[<prev] [next>] [<thread-prev] [day] [month] [year] [list]
Message-ID: <df434f80-adb1-46b4-9502-f39b089ee4a3@kernel.dk>
Date: Tue, 27 Feb 2024 05:53:38 -0700
From: Jens Axboe <axboe@...nel.dk>
To: Christian Loehle <christian.loehle@....com>,
LKML <linux-kernel@...r.kernel.org>, Peter Zijlstra <peterz@...radead.org>,
Ingo Molnar <mingo@...hat.com>
Subject: Re: [PATCH] sched/core: split iowait state into two states
On 2/27/24 3:50 AM, Christian Loehle wrote:
> Hi Jens,
>
> On 26/02/2024 16:15, Jens Axboe wrote:
>> iowait is a bogus metric, but it's helpful in the sense that it allows
>> short waits to not enter sleep states that have a higher exit latency
>> than we would've picked for iowait'ing tasks. However, it's harmless in
>> that lots of applications and monitoring assumes that iowait is busy
>> time, or otherwise use it as a health metric. Particularly for async
>> IO it's entirely nonsensical.>
>> Split the iowait part into two parts - one that tracks whether we need
>> boosting for short waits, and one that says we need to account the task
>> as such. ->in_iowait_acct nests inside of ->in_iowait, both for
>> efficiency reasons, but also so that the relationship between the two
>> is clear. A waiter may set ->in_wait alone and not care about the
>> accounting>
>> Existing users of nr_iowait() for accounting purposes are switched to
>> use nr_iowait_acct(), which leaves the governor using nr_iowait() as it
>> only cares about iowaiters, not the accounting side.
>>
>> io_schedule_prepare() and io_schedule_finish() are changed to return
>> a simple mask of two state bits, as we now have more than one state to
>> manage. Outside of that, no further changes are needed to suppor this
>> generically.
>> [snip]
>
> Actually there are probably three uses of the in_iowait flag
> 1. The (original) accounting use
> 2. The sleep state heuristic based on nr_iowaiters in cpuidle/governors/menu.c
> 3. The CPU frequency boost when in_iowait tasks wake up implemented in both
> intel_pstate.c and cpufreq_schedutil.c cpufreq governors.
>
> 2 & 3 have just been piggybacked onto 1 because they work somewhat, but as
> your patch also shows they really don't.
Right, I did collapse 2 & 3 into cpufreq related sleep/wakeup latencies.
> I have been working on a hopefully better approach for 3., I'll use
> your patch as a chance to reintroduce the problem. I was going to ask
> for your thoughts on the patch anyway.
>
> The piggybacking of 2 and 3 have (IMHO) more dire consequences than
> just the fact that you have to accept being accounted for as busy
> (until now) if you wanted to make use of 2 and 3.
>
> I assume the intention of your patch is to remove this link for the
> io_uring case in particular, given that AFAICT it's the only occurence
> actually affected by your patch (sets in_iowait directly and not the
> helper functions which will set both in_iowait and in_iowait_acct).

The exercise:
Answer these questions about the mailing-list message above:
(a) According to the message, which function do existing users of nr_iowait() for accounting purposes switch to?
(b) Which two files are named as implementing the CPU frequency boost when in_iowait tasks wake up?
(c) What are io_schedule_prepare() and io_schedule_finish() changed to return?

Provided data:
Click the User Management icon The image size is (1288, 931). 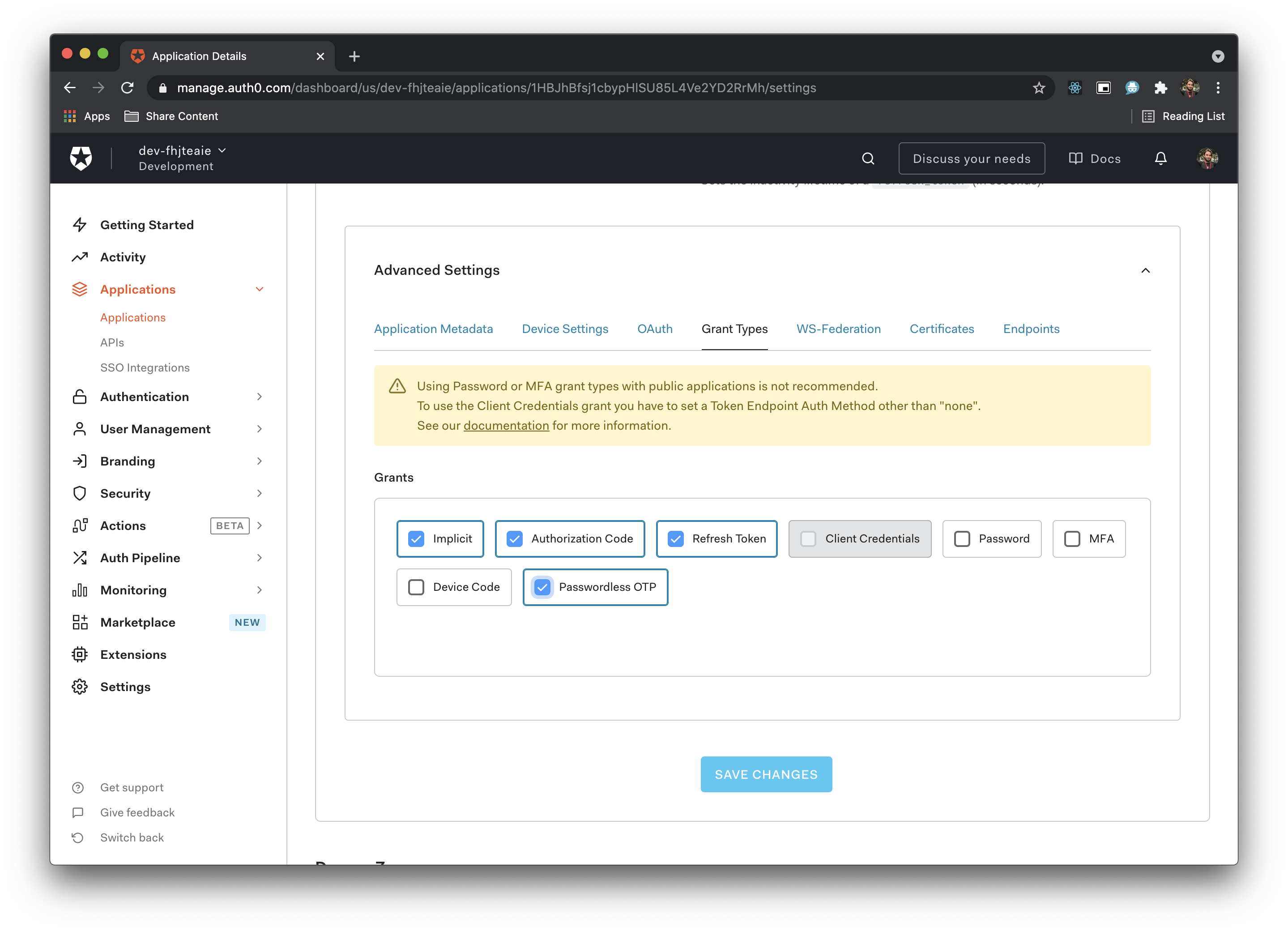click(x=80, y=429)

Answer below:
(a) nr_iowait_acct()
(b) intel_pstate.c and cpufreq_schedutil.c
(c) A simple mask of two state bits